Moving on to the football side of the story, Baylor's 1908 football team went 3-5, including an 89-0 loss to LSU, so the football following alums had to feel good that the 1909 team was 4-3 going into the Homecoming game against TCU. Of course, closer inspection would have revealed that Baylor had already lost to 5-1-1 TCU twice that season, going scoreless in recent 9-0 and 11-0 games. So, the pressure was there to play well in the Thanksgiving Day game in front of the biggest crowd the college had ever witnessed.
The style of team picture with the eleven starters posing in a line, one behind another, was popular in 1909. That was when the starters played all 70 minutes of the game, or nearly so. Back then, a game had two halves lasting 35 minutes apiece, changing the following year to a 60-minute match split into quarters. Nevertheless, the teams agreed to play 25-minute halves that day, so that's what they did.
It was a hard-fought game. TCU opened the scoring with a 35-yard first-quarter field goal after smartly choosing the wind. TCU's kicker was their center, so someone else had to long snap for him when he earned TCU's only score.

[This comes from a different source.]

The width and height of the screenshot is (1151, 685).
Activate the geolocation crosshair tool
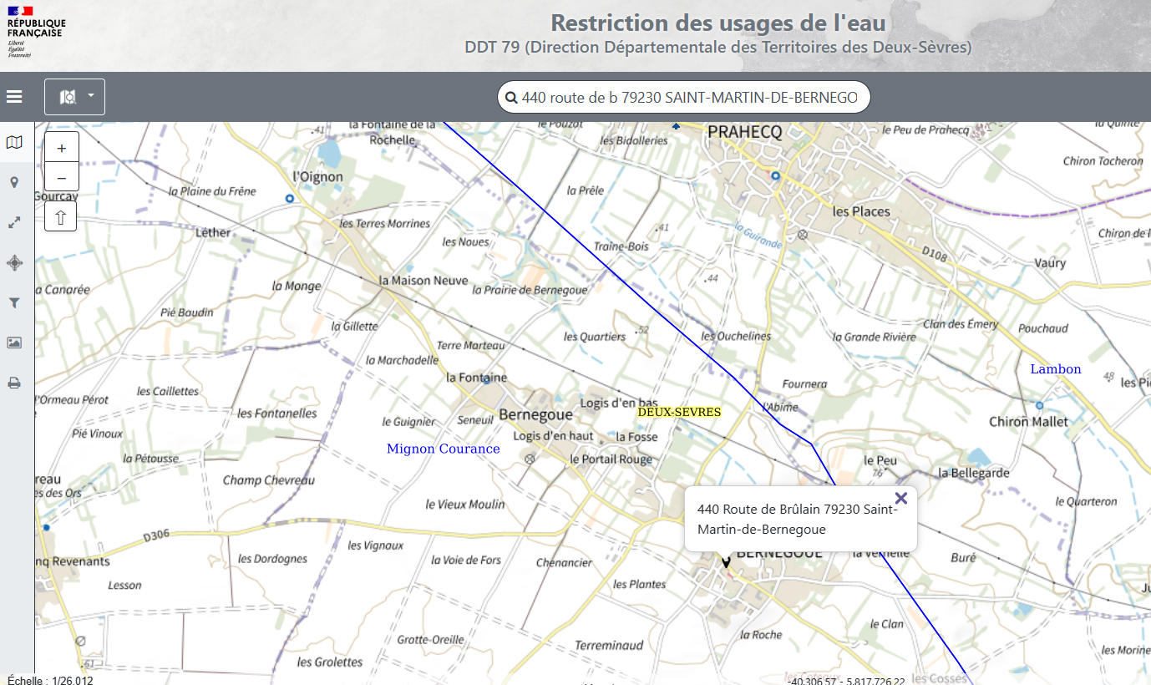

Baylor went scoreless until midway through the second half when they threw their only forward pass of the game, putting them within ten yards of the goal line. Two plays later, junior captain and left halfback T. P. Robinson ran it across, and quarterback Ernest Wilie kicked the extra point to give Baylor a 6-3 lead they did not relinquish.
The TCU team took the loss like champs or runners-up since the local newspaper commented on their attitude and the general merriment around town, saying:
The TCU boys received their defeat in the right kind of spirit, saying they were not so badly beat after all, and on account of the great gathering of homecomers victory was worth a great deal to the Baylor boys. This view and expression coming from the defeated team is certainly commendable.

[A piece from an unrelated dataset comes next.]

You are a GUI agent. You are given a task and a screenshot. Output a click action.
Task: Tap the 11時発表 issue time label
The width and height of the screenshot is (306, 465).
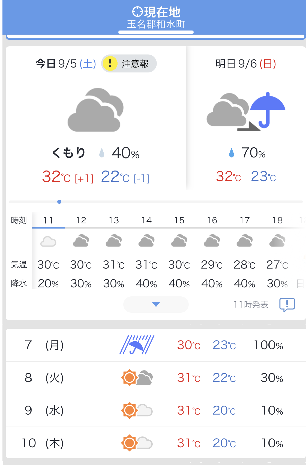click(251, 305)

Thanksgiving Day was generally observed in North Waco, all business being suspended in the afternoon and this part of the city presented itself like a Sunday.
'Losers Are Game,' Waco Times-Herald, November 26, 1909.
Everyone agreed that Baylor's Homecoming event had been a success. Still, as noted earlier, they did not welcome their alums back a second time until 1915, when Illinois had five homecomings under their belt. The Illini would also host the first Dad's Day in 1920, making them the celebration kings of the college world. Still, the Baylor folks had their day in 1909, which introduced us to the concept of college homecoming, while the folks at Illinois made it the tradition many of us have enjoyed over the years.